I live on Miami Beach- under normal conditions the drive from here to Calle 8, would take twenty minutes- but not knowing how congested the traffic would be, and anticipating having difficulty parking, I left myself plenty of time to get to the march. About a mile away from the meeting place, I began to see people dressed in white carrying flowers. As I got closer, I began to encounter heavier traffic, and soon, I was crawling along at five miles an hour. All around, I could see more and more people heading towards Calle 8, until I was surrounded by a sea of white. The police had blocked off Calle 8. Parking close to the designated meeting area, of course, was impossible, so I decided that the best strategy would be to get as far away from the area as possible, and pay a homeowner to allow me to leave my car in his or her front yard. I was fortunate in that my plan worked, and I found a place about a mile away.
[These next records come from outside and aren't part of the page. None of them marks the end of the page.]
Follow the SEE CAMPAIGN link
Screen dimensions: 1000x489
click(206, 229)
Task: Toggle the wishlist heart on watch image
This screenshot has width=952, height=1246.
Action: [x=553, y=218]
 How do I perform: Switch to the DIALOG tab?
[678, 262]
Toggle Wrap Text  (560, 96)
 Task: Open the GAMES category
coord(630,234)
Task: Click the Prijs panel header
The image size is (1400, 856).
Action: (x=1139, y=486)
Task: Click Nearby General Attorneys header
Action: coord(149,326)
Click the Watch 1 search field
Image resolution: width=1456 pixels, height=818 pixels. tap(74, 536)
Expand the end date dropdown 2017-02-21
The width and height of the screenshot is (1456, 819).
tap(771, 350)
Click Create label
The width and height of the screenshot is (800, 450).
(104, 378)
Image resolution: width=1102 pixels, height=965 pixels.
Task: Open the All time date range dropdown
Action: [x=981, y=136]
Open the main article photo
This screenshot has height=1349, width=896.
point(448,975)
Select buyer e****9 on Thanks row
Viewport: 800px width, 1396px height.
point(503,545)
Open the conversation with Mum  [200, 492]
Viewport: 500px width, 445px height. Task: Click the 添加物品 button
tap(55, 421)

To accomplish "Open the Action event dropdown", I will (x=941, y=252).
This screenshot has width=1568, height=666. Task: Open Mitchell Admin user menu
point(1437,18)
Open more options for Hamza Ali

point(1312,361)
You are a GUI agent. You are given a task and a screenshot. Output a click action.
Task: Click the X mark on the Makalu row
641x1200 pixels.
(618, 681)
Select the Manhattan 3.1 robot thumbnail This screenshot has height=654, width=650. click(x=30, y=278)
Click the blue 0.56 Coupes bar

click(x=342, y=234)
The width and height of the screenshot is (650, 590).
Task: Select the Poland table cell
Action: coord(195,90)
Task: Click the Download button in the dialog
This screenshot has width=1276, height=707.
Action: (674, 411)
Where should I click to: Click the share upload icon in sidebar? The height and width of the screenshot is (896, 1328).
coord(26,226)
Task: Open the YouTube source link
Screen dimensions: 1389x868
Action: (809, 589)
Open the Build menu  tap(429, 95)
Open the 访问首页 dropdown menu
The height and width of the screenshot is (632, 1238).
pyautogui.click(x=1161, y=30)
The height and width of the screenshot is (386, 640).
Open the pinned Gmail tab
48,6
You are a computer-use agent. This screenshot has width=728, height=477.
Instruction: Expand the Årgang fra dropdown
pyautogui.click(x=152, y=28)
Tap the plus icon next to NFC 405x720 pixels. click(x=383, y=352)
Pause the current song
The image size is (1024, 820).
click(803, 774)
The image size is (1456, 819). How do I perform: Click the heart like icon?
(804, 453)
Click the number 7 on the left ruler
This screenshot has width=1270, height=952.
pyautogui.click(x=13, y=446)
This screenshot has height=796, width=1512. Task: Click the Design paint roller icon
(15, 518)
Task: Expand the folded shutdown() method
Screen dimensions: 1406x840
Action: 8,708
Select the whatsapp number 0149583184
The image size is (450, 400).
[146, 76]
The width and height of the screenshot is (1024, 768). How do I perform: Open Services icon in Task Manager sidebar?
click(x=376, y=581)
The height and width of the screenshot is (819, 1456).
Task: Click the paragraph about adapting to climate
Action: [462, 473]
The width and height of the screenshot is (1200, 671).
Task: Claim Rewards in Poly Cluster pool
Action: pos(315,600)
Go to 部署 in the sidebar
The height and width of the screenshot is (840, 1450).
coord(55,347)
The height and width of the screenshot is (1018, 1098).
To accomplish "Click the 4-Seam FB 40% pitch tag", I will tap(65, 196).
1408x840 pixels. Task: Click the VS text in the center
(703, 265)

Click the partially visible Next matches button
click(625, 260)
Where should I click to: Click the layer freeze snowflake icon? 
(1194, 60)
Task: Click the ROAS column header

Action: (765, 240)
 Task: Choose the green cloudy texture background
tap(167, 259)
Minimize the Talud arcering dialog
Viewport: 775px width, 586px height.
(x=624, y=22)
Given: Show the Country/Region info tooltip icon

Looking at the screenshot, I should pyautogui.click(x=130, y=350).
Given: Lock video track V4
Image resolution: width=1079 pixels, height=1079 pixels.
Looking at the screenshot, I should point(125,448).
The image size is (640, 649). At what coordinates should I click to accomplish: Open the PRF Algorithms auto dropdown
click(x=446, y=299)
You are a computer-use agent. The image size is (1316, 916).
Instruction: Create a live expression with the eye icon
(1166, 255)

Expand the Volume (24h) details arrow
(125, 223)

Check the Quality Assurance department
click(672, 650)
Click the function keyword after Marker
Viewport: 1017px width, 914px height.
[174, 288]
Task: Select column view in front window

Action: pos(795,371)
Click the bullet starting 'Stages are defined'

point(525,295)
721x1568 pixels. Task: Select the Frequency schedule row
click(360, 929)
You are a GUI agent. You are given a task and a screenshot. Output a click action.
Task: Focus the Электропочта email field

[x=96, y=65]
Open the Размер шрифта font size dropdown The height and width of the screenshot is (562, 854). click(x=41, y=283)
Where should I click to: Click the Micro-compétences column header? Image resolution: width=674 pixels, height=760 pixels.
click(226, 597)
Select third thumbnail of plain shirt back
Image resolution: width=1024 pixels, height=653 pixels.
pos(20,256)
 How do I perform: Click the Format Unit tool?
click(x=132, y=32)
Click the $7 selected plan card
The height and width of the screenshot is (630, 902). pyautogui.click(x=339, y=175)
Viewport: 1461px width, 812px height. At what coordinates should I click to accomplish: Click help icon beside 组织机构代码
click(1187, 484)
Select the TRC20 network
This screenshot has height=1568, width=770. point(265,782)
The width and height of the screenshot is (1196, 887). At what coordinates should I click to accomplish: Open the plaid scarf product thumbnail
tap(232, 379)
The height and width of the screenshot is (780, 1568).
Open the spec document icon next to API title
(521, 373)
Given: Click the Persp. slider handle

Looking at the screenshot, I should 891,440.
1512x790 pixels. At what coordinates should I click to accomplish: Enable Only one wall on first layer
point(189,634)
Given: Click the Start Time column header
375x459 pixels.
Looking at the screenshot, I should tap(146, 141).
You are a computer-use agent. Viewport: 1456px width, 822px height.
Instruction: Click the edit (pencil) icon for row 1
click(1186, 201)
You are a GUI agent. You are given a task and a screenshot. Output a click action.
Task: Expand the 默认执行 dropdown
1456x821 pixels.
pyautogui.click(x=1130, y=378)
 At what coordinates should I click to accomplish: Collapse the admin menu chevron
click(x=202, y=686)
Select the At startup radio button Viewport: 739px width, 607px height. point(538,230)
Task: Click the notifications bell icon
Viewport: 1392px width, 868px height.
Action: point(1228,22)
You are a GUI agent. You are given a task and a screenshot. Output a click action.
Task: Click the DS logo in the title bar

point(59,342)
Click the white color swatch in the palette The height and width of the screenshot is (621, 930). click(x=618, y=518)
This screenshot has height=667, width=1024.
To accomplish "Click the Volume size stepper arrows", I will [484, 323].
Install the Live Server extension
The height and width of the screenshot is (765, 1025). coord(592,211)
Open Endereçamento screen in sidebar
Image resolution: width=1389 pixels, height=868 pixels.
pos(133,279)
It was getting late, so I hurried to the meeting place, joining the throngs of people heading that way. The press was covering the event, for in addition to the news trucks parked on the streets, there must have been close to a dozen helicopters hovering overhead. The closer I got to Calle 8, the more congested the streets became, and soon it was close to impossible to walk without bumping into someone. However, in spite of the multitude of people, the gathering was very orderly. (The City of Miami Police later reported that there was not one single incident during the event, unheard of in a march of such magnitude.)

As I took tiny steps, I looked around at my fellow marchers: there was an astonishing variety of individuals of all ages and colors: babies being carried by their parents; the very old in walkers or being pushed by a family member; teenagers; pregnant women; cocky young men; entire family groups; groups that looked as if they worked together, etc. The marchers were of all colors: black and white and mulatto. There were flags: American, Cuban, Salvadorean, Brazilian, Colombian, and several other nationalities. Many of the marchers carried signs with photos of Tamayo, others condemned the Castro brothers’ dictatorship, still others declared their support for human rights. Realizing the solemnity and importance of the occasion, the marchers were, for the most part, silent.

The day was beautiful: the sun was shining and a slight wind was blowing. For once, there was no humidity. It was as if Orlando Zapata Tamayo were looking down, and smiling.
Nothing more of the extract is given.